Dataset entries:
********

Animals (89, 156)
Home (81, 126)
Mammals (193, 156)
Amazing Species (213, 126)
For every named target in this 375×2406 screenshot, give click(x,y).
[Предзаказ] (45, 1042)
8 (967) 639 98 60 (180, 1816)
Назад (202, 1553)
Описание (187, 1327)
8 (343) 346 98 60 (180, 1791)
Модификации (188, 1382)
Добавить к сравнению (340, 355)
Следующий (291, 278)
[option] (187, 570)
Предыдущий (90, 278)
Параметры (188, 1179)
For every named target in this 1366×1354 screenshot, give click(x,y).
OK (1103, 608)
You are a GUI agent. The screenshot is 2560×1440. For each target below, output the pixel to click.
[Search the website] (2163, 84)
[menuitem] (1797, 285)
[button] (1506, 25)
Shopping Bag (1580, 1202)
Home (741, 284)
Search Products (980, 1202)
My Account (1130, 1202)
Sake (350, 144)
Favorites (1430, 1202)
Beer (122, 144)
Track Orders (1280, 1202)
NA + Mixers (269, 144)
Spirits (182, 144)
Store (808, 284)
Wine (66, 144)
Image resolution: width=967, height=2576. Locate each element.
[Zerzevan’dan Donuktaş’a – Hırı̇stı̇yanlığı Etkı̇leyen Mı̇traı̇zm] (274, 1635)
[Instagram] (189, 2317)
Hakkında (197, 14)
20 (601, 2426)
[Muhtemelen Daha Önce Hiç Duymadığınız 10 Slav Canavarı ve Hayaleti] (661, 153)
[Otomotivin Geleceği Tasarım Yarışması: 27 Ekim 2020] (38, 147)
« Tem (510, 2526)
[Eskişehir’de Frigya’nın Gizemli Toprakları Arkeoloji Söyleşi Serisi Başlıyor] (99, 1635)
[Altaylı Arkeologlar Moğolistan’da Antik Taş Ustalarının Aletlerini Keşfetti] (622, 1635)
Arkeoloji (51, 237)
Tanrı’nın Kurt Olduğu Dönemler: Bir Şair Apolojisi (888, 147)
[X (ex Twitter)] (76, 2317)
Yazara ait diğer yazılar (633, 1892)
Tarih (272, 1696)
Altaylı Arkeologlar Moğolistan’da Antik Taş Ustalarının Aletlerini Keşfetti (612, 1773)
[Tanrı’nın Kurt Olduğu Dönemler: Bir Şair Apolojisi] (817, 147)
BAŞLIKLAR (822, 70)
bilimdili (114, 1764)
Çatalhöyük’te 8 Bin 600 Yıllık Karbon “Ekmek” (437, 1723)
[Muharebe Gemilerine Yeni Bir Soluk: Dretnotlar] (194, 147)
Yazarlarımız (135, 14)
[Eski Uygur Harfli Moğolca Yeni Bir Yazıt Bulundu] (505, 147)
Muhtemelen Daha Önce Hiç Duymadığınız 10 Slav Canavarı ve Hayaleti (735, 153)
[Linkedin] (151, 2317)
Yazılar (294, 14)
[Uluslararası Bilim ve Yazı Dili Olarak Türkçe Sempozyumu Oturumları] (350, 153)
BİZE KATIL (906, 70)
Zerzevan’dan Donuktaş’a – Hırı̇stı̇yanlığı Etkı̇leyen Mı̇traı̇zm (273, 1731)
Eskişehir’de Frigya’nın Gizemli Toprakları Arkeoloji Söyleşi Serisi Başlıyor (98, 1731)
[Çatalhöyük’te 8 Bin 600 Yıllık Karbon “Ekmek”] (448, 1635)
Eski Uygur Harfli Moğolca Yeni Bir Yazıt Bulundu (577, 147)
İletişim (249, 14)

********

BRIEF ->
Starting from the line containing "bilimdili (114, 1764)", repeat each line through the end of the entries, exactly.

RESULT ->
bilimdili (114, 1764)
Çatalhöyük’te 8 Bin 600 Yıllık Karbon “Ekmek” (437, 1723)
[Muharebe Gemilerine Yeni Bir Soluk: Dretnotlar] (194, 147)
Yazarlarımız (135, 14)
[Eski Uygur Harfli Moğolca Yeni Bir Yazıt Bulundu] (505, 147)
Muhtemelen Daha Önce Hiç Duymadığınız 10 Slav Canavarı ve Hayaleti (735, 153)
[Linkedin] (151, 2317)
Yazılar (294, 14)
[Uluslararası Bilim ve Yazı Dili Olarak Türkçe Sempozyumu Oturumları] (350, 153)
BİZE KATIL (906, 70)
Zerzevan’dan Donuktaş’a – Hırı̇stı̇yanlığı Etkı̇leyen Mı̇traı̇zm (273, 1731)
Eskişehir’de Frigya’nın Gizemli Toprakları Arkeoloji Söyleşi Serisi Başlıyor (98, 1731)
[Çatalhöyük’te 8 Bin 600 Yıllık Karbon “Ekmek”] (448, 1635)
Eski Uygur Harfli Moğolca Yeni Bir Yazıt Bulundu (577, 147)
İletişim (249, 14)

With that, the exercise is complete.